Pour les journaux télévisés, il y a deux sortes de délinquants: les "bien connus des services de police" et les "jamais encore signalé comme dangereux".
La mention à propos des premiers semble traduire comme une circonstance atténuante. (Si la victime partageait ce sentiment, on omet de nous le dire). Le jugement à propos du second semble plus
sévère.
Cette forte distinction laisse penser que le premier exerçait sa pratique sans trop de tracasseries. Et que le second échappait au pronostic par une conduite benoîte mais torve.

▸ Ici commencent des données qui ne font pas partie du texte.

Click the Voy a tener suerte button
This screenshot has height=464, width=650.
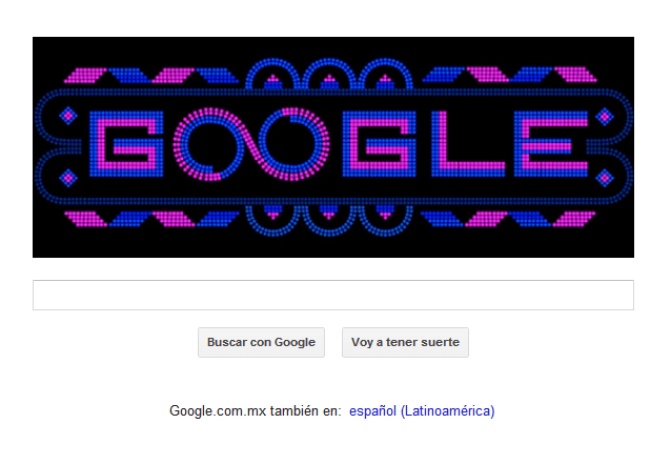pyautogui.click(x=405, y=342)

C'est ce dernier qui soulève la plus vive réprobation
En effet si le premier reléve de la prévention qu'on s'est gardé de faire, le second dénonce le pronostic qu'on n'a pas su faire. Le premier est une pomme pour la soif, le second une pierre dans
le jardin. On voit à qui va la préférence.

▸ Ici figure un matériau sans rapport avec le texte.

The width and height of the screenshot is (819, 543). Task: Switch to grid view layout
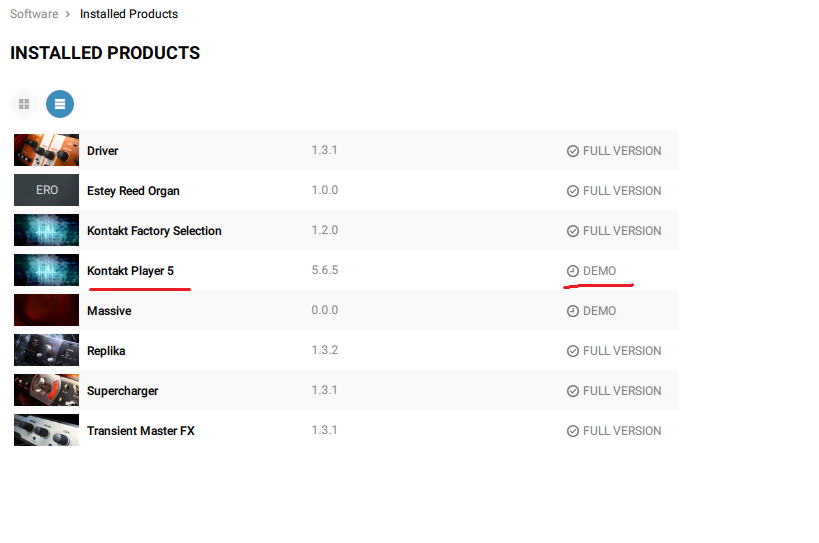pos(24,104)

Et puis il y a tout ce dérangement de paperasserie: en enfermant , peut être précocement le premier on doit lui faire quitter la colonne des individus à se méfier pour la colonne des prévenus. Et
faire entrer le second dans la colonne que le premier vient d' allonger.
Et quand ça bouge dans les colonnes, la Police n'aime pas ça. Et la Télé compatit.